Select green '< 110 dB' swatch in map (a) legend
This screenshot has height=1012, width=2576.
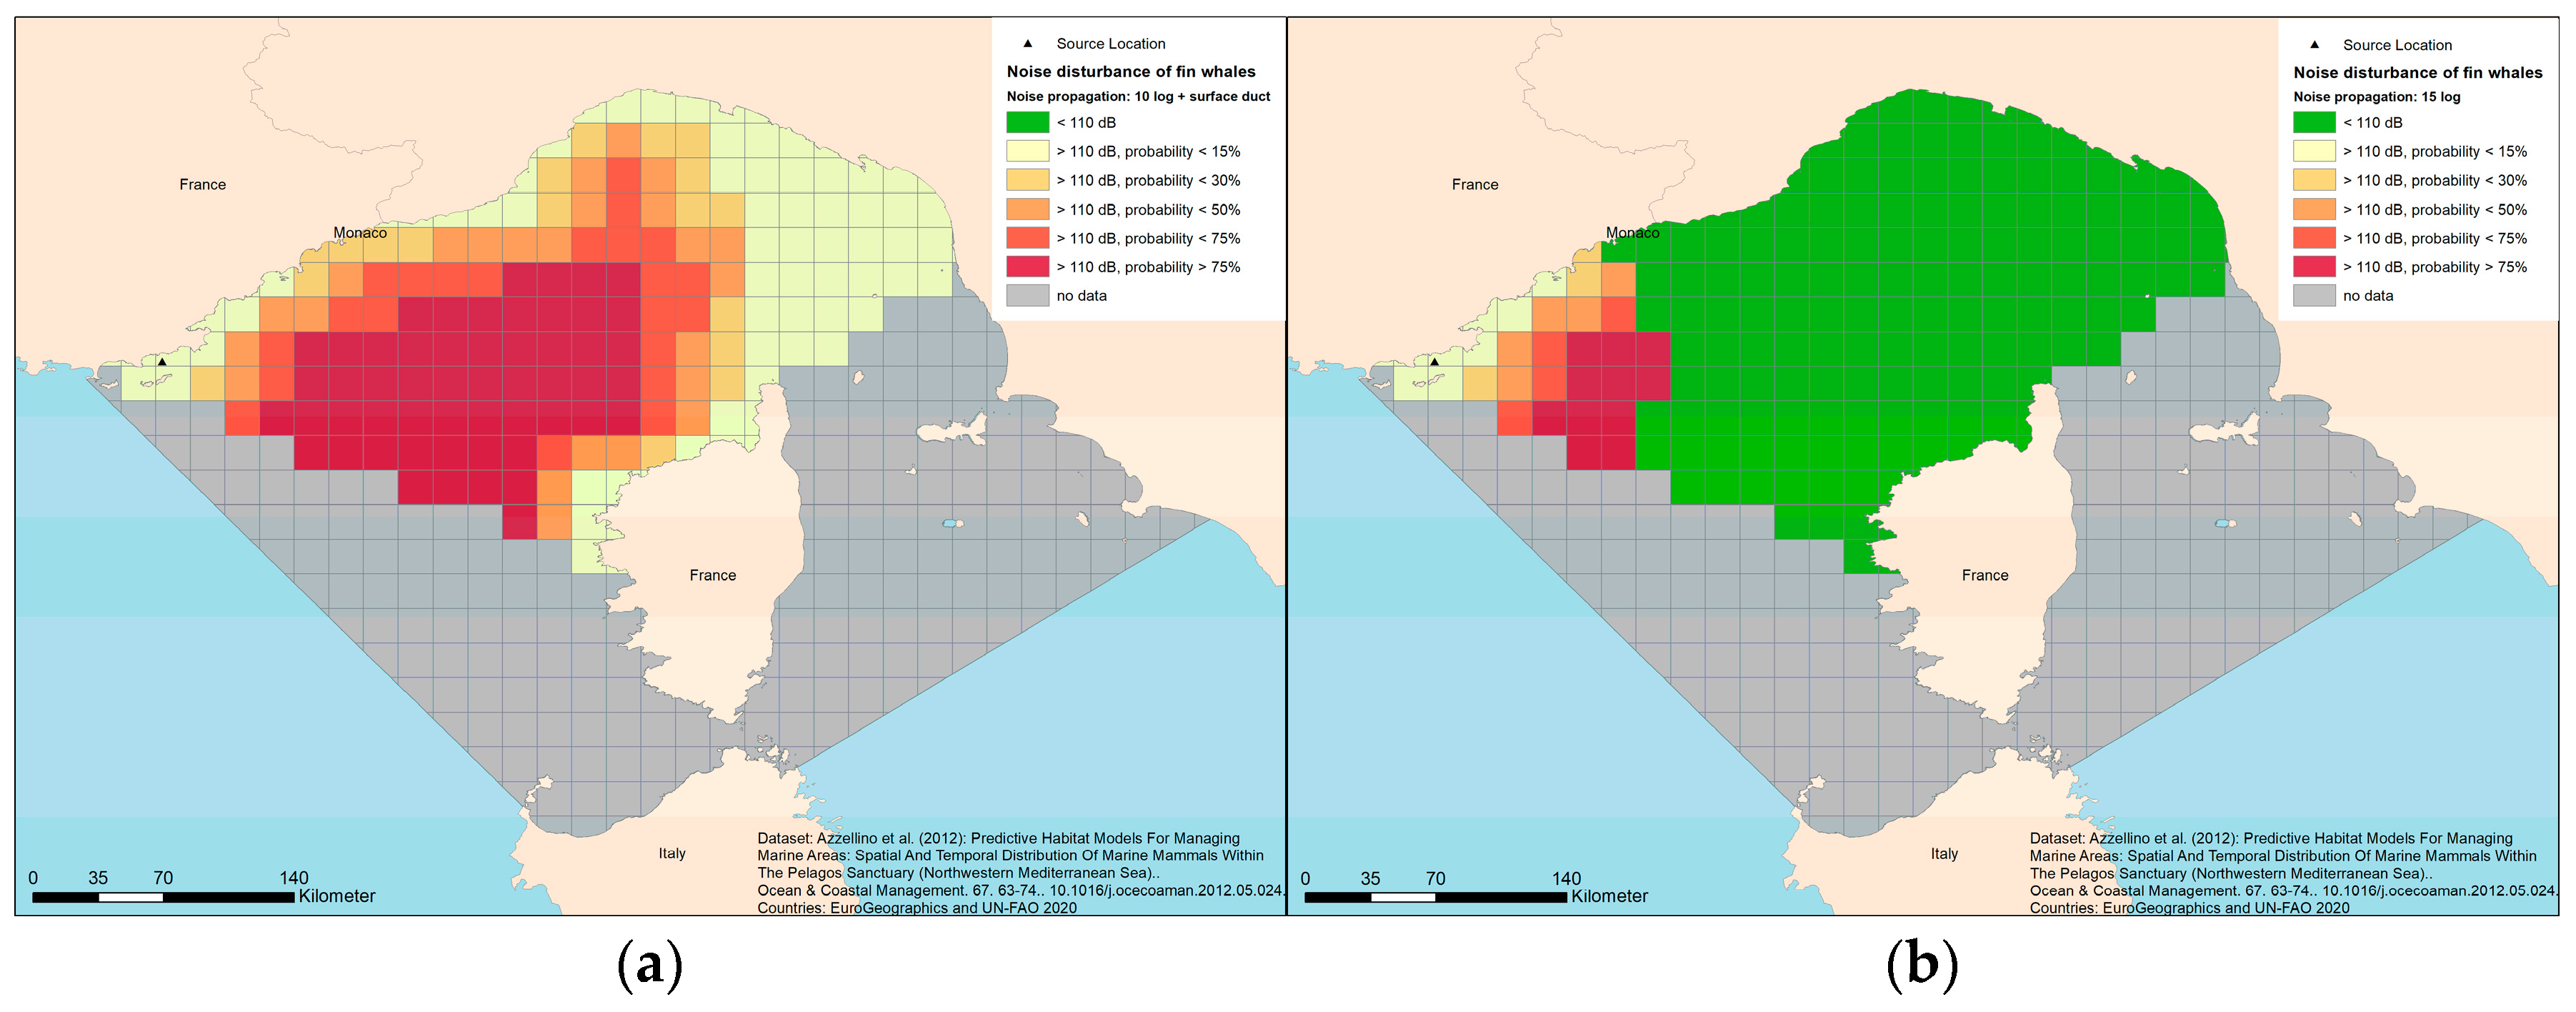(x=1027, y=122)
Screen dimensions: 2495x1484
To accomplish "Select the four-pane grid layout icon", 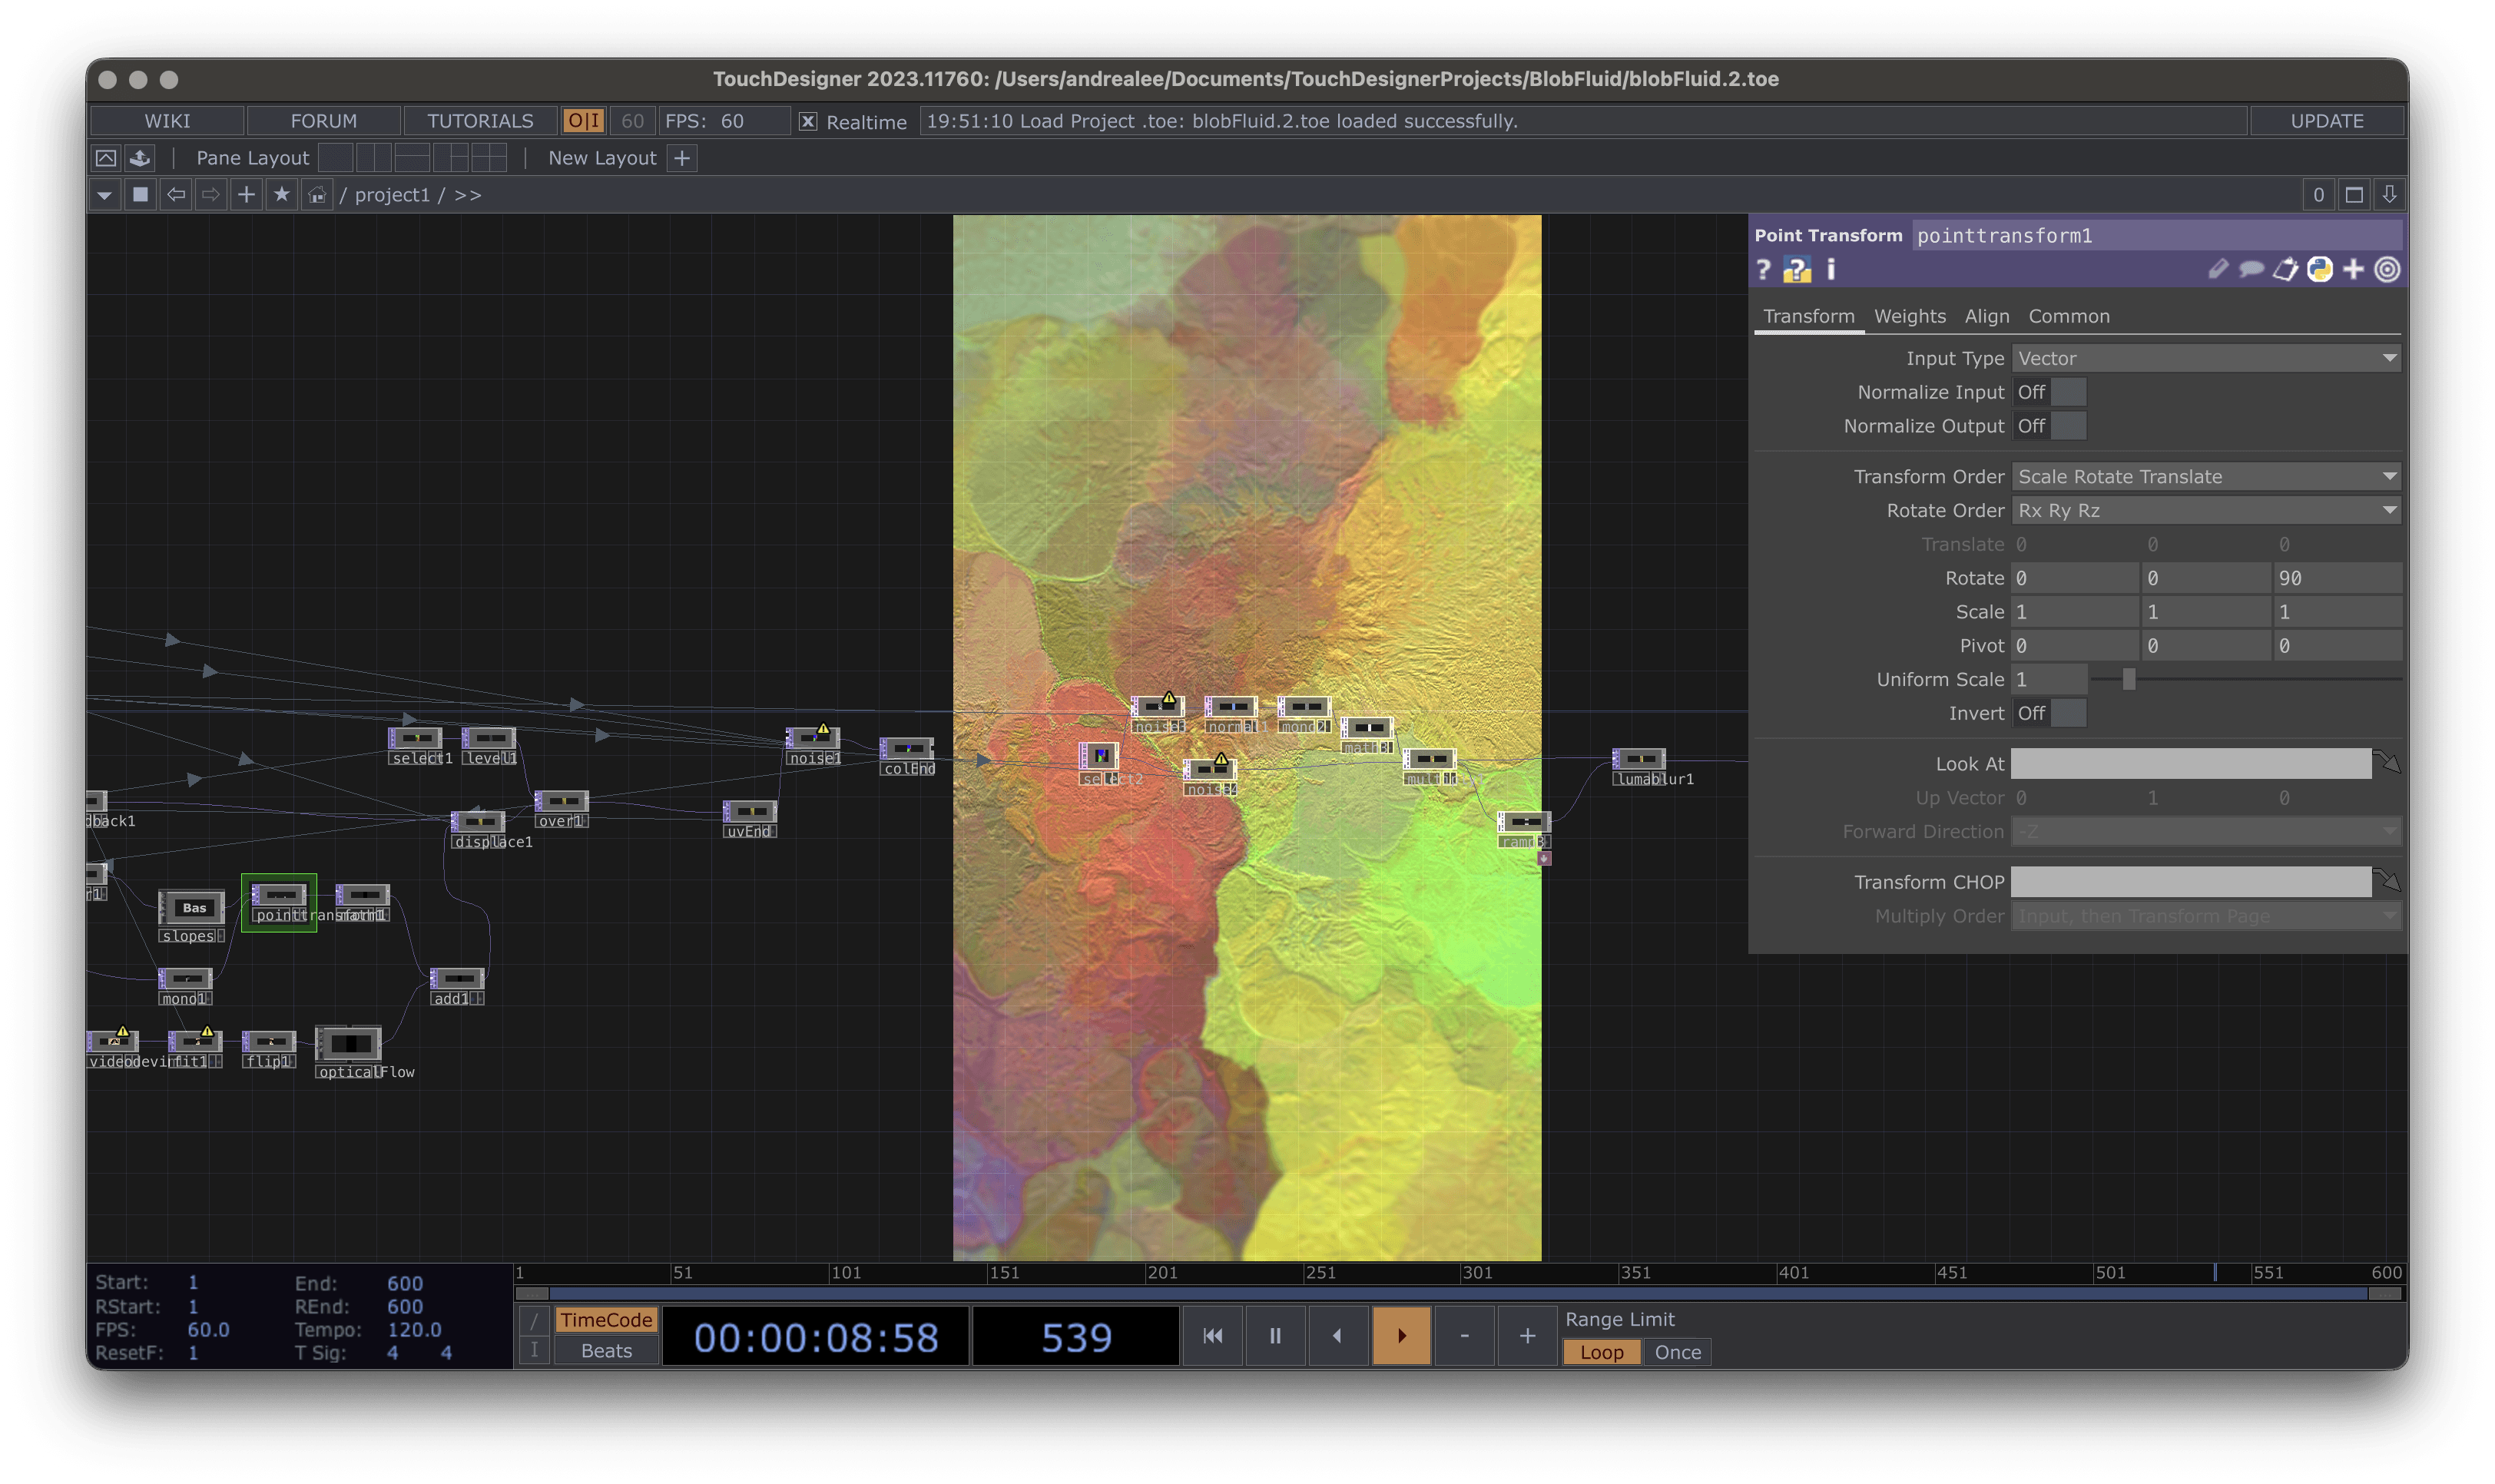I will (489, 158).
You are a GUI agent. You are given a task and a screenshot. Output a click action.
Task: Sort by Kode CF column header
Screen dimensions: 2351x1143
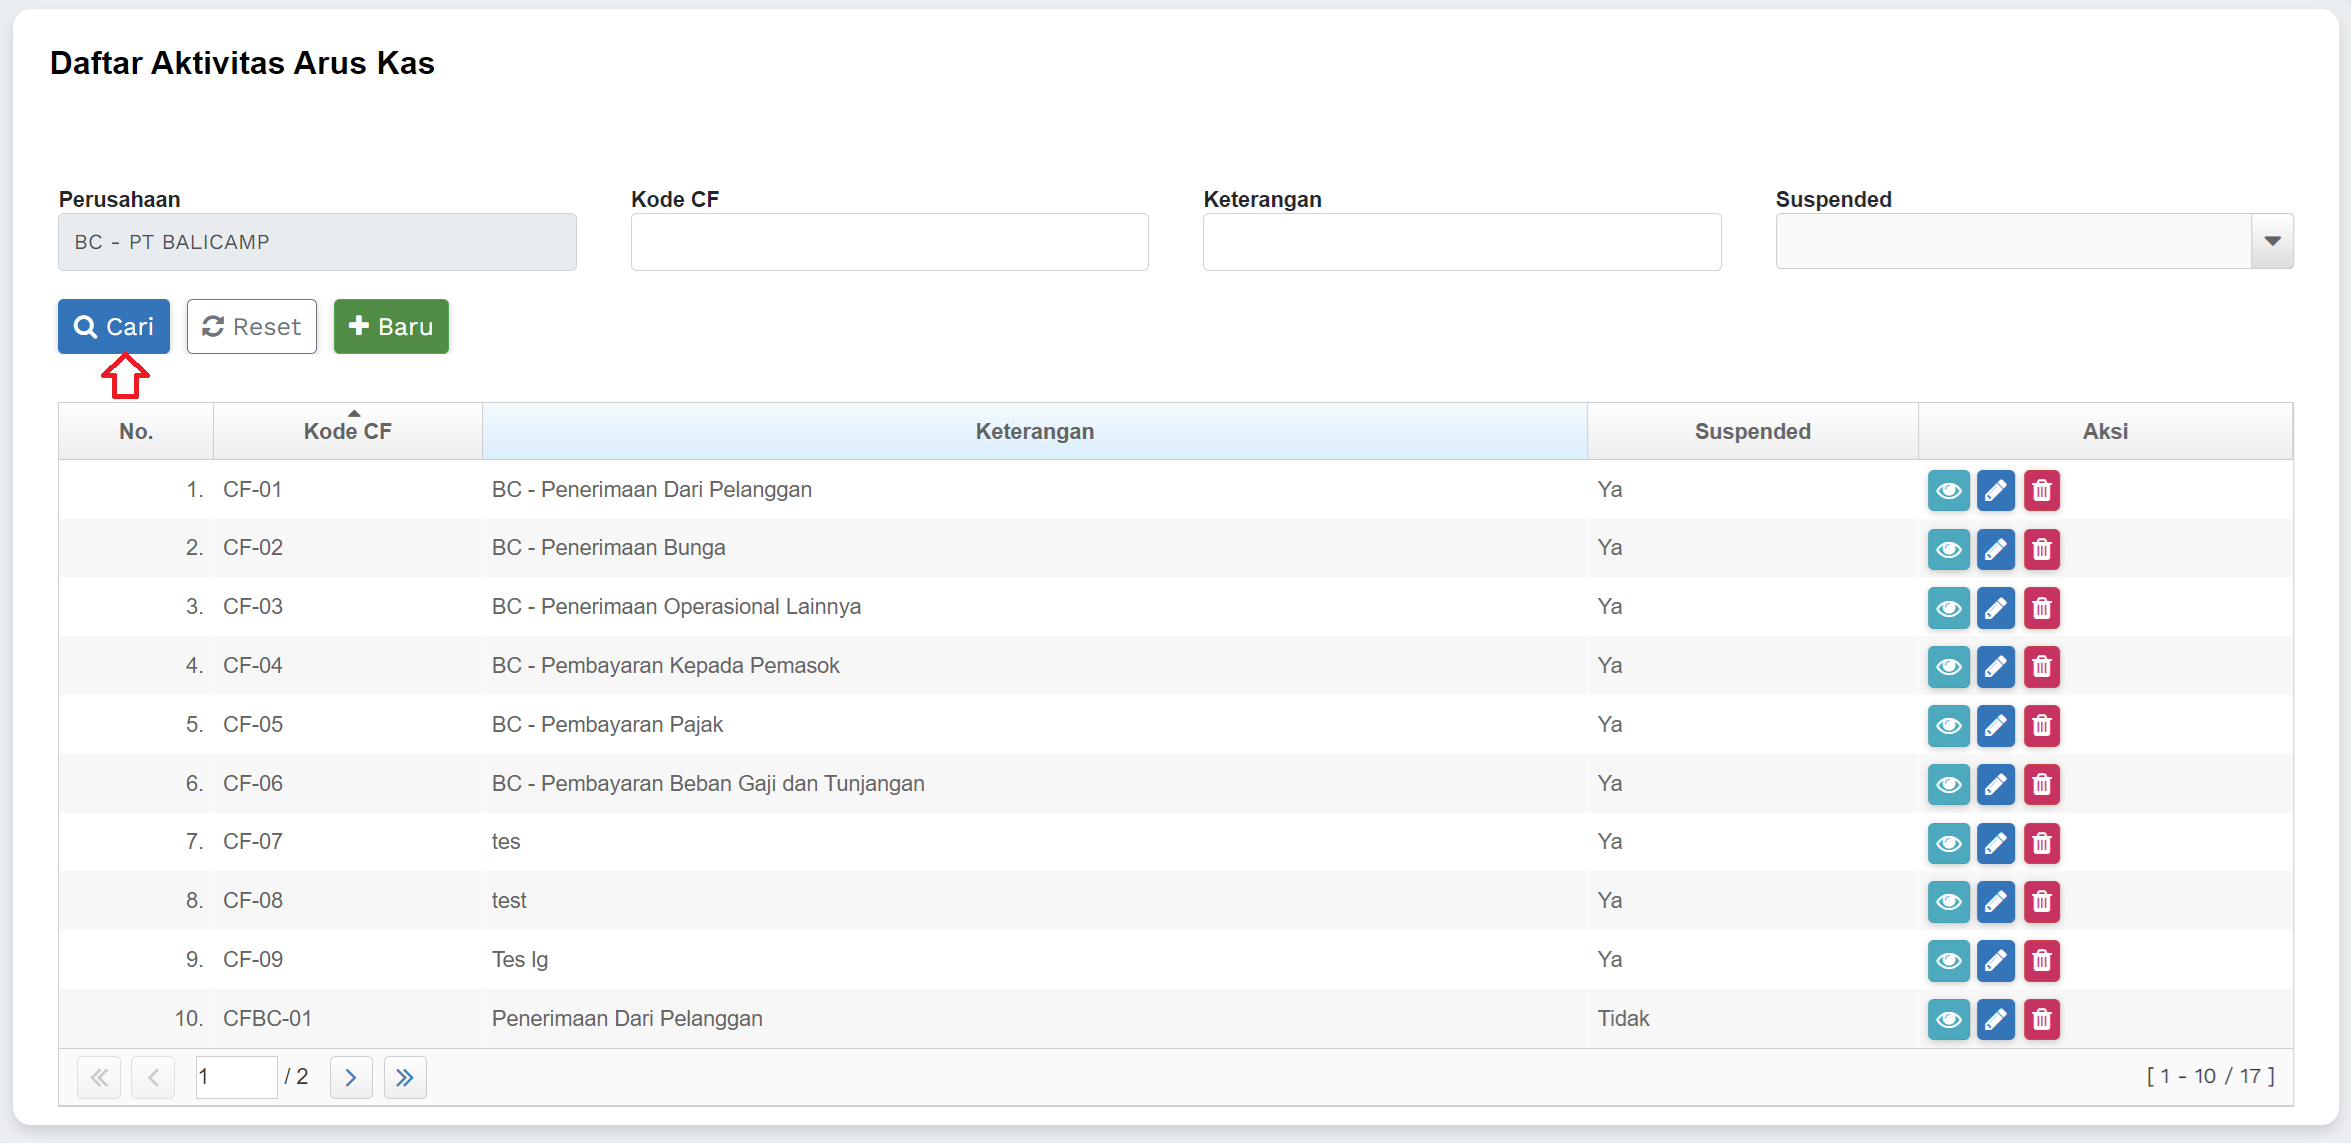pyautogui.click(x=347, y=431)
◇ ◇ ◇ ◇
*To do*:
Write out the lines of the listing from the one that holds "You are a GUI" to the very last line, both included, exactly as they appear and without any pictures.

*Solution below*:
You are a GUI agent. You are given a task and a screenshot. Output a click action.
Task: Sort by Kode CF column header
Screen dimensions: 2351x1143
pyautogui.click(x=347, y=431)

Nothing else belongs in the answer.